**Source data**:
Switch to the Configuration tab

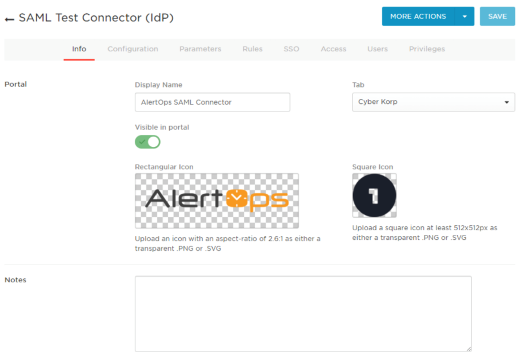[x=133, y=49]
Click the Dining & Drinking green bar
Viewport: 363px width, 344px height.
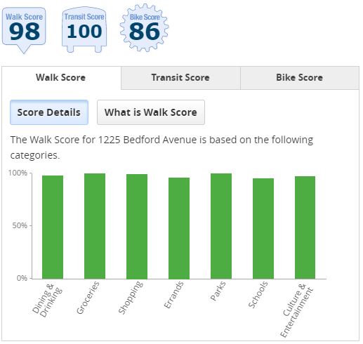coord(53,227)
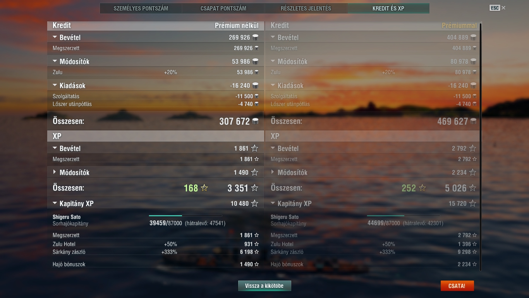
Task: Click the red CSATA! button
Action: pyautogui.click(x=457, y=286)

**Objective**:
Repeat every line of the items above verbatim, leaving out the pictures.

**Complete response**:
Switch to the Configuration tab

[x=133, y=49]
Click the Dining & Drinking green bar
Viewport: 363px width, 344px height.
coord(53,227)
Task: Click the red CSATA! button
Action: pyautogui.click(x=457, y=286)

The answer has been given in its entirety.